------ Records for the exercise
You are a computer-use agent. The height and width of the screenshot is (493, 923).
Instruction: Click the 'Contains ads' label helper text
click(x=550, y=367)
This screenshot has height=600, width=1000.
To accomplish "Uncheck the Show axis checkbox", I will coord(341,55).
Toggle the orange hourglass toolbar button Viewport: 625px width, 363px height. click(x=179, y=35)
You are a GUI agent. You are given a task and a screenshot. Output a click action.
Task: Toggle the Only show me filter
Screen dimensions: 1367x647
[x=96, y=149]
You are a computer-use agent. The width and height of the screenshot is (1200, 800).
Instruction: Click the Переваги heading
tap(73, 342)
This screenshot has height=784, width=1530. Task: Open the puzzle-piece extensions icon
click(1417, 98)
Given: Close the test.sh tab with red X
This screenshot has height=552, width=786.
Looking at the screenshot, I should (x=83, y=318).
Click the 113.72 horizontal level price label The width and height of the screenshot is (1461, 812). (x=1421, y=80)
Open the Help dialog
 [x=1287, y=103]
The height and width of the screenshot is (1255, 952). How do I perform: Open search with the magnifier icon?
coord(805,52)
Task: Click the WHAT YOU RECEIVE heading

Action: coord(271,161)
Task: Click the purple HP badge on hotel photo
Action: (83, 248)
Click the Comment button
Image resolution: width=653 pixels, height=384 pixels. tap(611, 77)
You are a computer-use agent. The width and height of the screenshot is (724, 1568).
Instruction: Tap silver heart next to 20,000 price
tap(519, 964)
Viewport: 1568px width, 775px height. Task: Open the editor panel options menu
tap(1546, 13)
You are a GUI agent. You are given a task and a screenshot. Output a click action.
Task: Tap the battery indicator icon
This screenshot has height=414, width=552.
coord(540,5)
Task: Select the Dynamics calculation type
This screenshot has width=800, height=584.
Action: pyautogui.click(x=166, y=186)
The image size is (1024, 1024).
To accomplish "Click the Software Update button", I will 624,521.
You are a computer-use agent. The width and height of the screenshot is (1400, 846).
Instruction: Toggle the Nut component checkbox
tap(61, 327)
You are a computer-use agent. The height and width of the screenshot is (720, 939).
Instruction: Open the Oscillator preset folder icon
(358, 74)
------------
Please count the lines in the items above that contain the string "checkbox" with matching case, and give only that number.

2